● **HOW TO COMPLETE THIS TASK**: Starting at the first line of the material below and stopping after the line that includes "Given: Select the Admin field label", write the lines out again exactly. Drop any pictures.
Start of Block
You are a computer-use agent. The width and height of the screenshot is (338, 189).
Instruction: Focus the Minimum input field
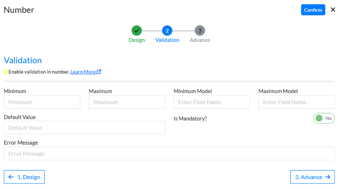point(42,102)
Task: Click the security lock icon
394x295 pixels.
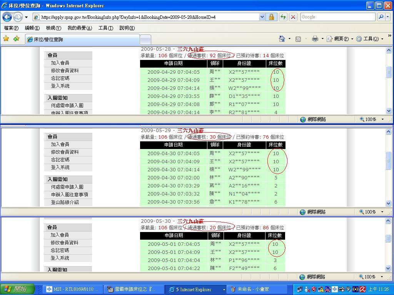Action: (271, 17)
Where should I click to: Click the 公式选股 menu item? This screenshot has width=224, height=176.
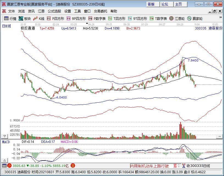click(x=53, y=11)
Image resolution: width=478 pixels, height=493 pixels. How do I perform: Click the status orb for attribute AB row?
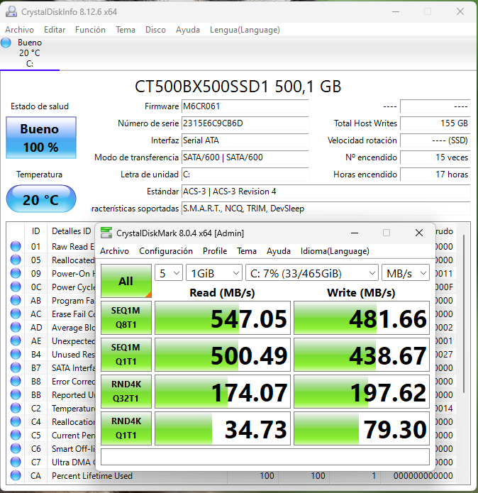tap(16, 301)
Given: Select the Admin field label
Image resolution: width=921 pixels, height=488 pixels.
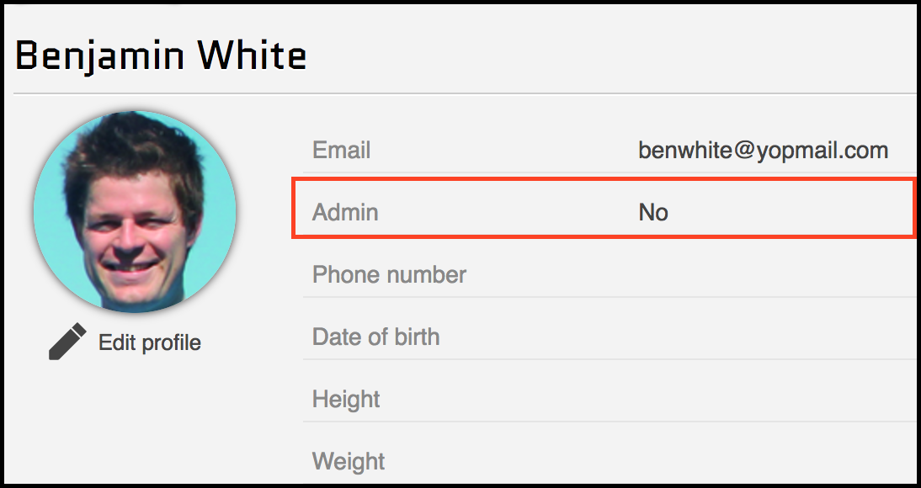Looking at the screenshot, I should (345, 213).
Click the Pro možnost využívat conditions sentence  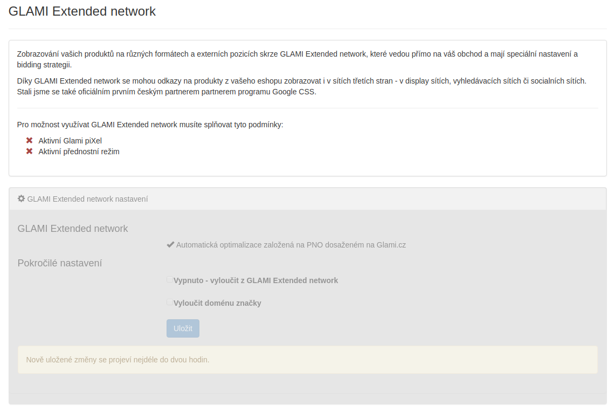point(150,125)
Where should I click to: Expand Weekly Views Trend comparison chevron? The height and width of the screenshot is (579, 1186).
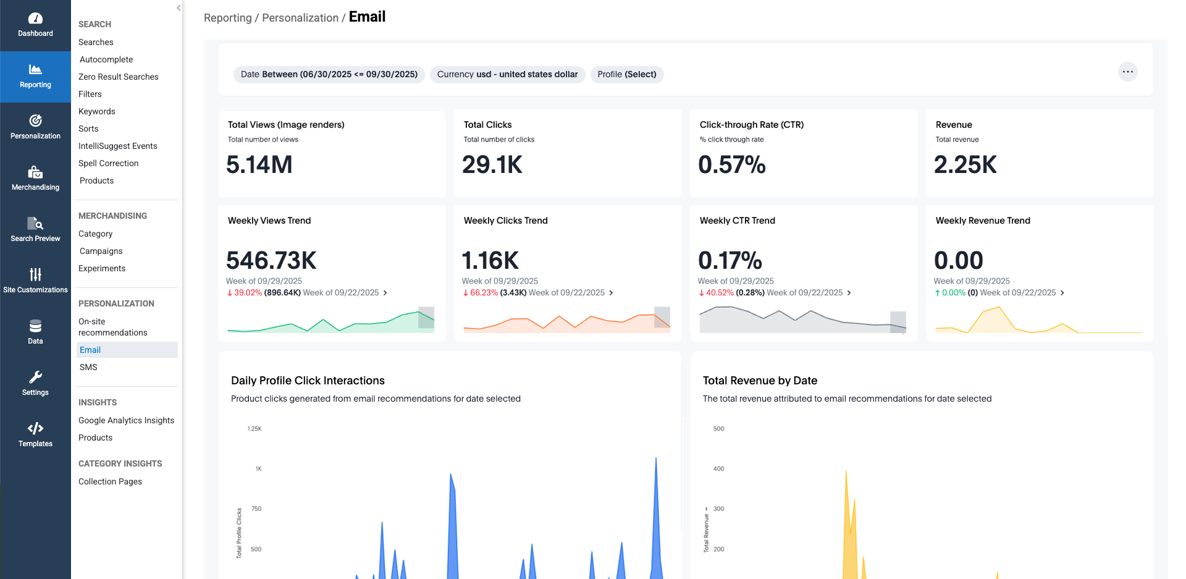pyautogui.click(x=385, y=293)
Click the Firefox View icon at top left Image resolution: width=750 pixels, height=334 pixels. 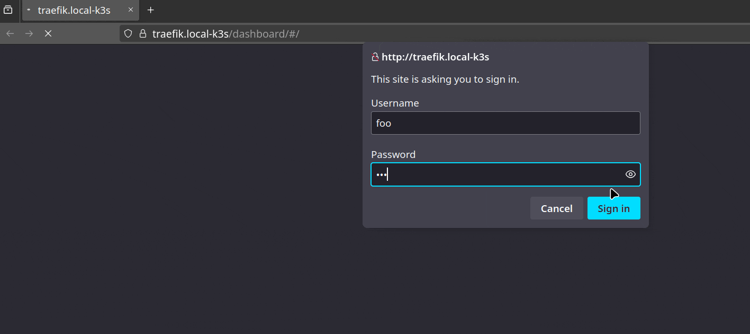pyautogui.click(x=8, y=10)
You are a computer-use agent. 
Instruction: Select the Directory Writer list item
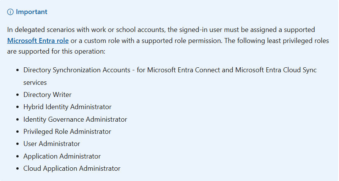(47, 95)
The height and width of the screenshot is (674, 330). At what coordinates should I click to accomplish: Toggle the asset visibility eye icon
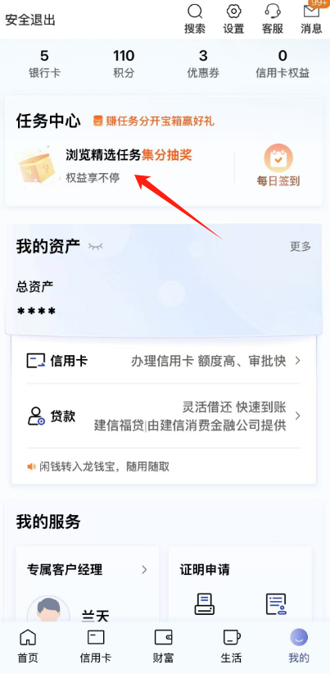[x=95, y=246]
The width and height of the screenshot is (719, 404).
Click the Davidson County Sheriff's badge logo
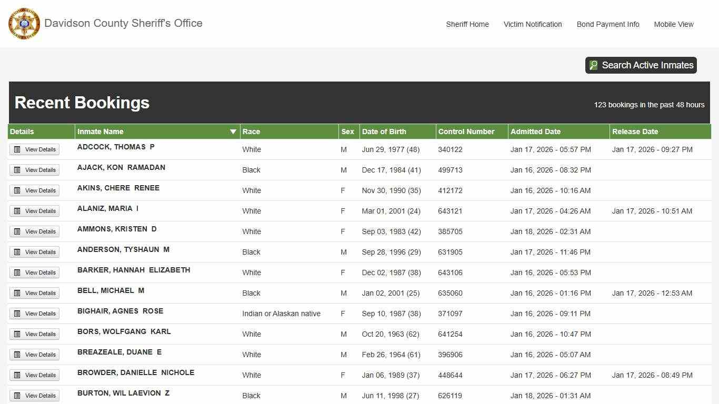pyautogui.click(x=24, y=24)
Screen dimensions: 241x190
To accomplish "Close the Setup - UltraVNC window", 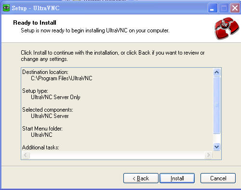I will [x=235, y=8].
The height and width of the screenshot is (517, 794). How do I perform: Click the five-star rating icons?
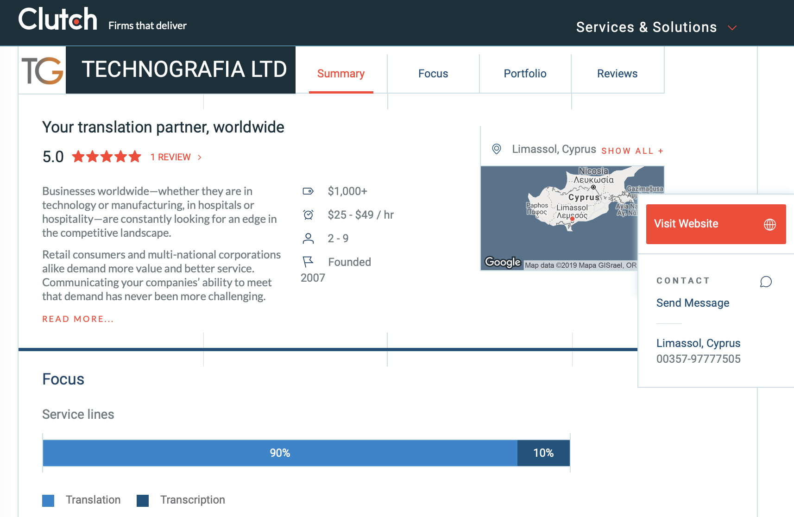coord(107,157)
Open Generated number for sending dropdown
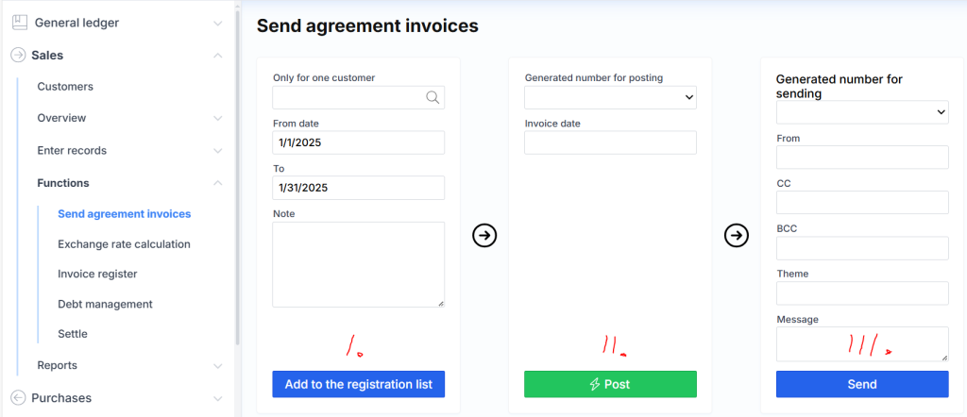Screen dimensions: 967x417 (x=862, y=112)
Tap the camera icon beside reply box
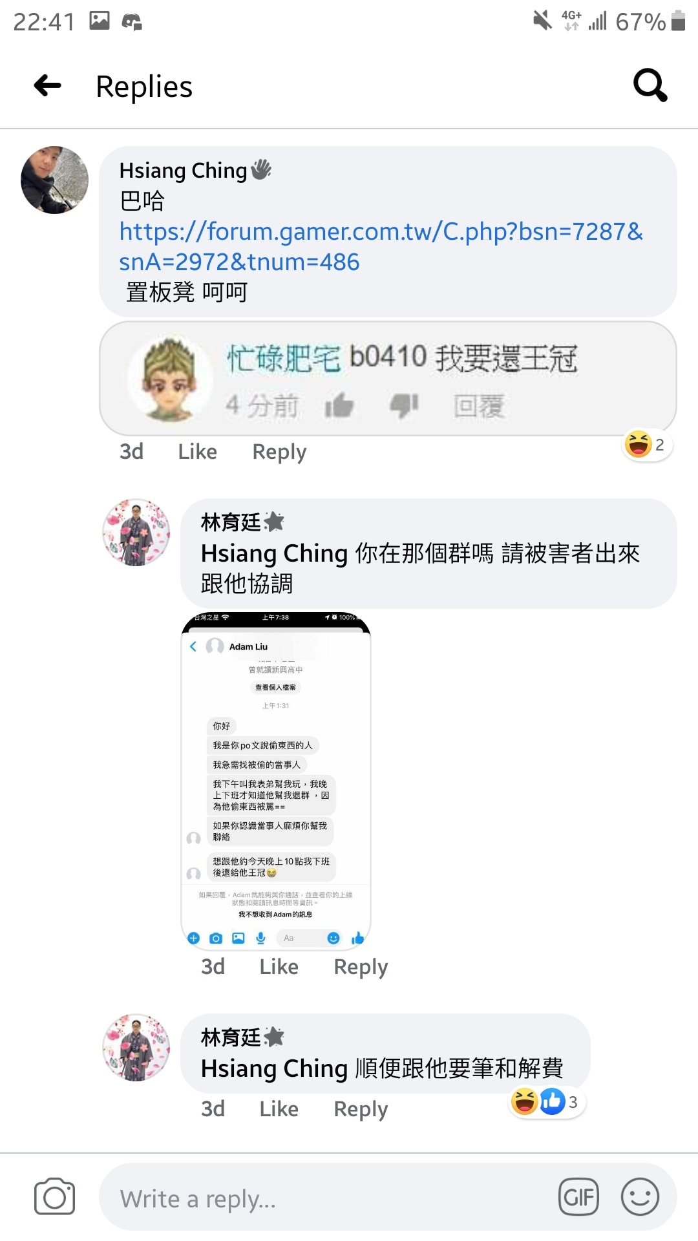Screen dimensions: 698x1241 pyautogui.click(x=54, y=1196)
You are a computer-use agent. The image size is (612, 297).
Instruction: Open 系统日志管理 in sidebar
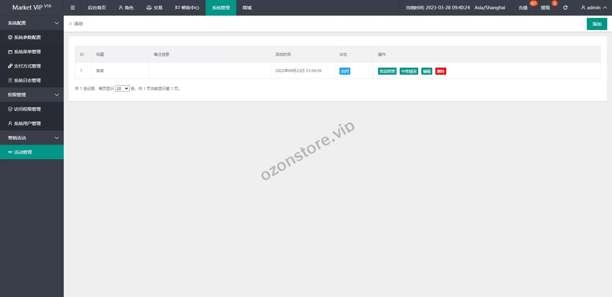coord(25,80)
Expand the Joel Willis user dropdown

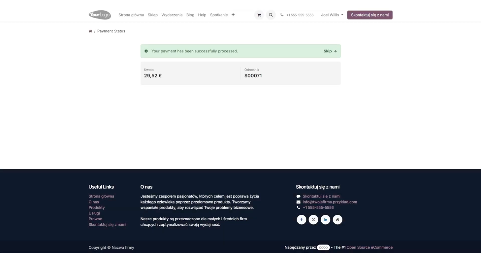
End of Block
● **YOUR RESPONSE**:
You are a computer-use agent. The width and height of the screenshot is (338, 189).
Instruction: Focus the Minimum input field
point(42,102)
Task: Click the security lock icon
394x295 pixels.
Action: (271, 17)
Where should I click to: Click the 公式选股 menu item? This screenshot has width=224, height=176.
click(x=53, y=11)
Image resolution: width=478 pixels, height=493 pixels. How do I perform: Click the status orb for attribute AB row?
tap(16, 301)
Given: Select the Admin field label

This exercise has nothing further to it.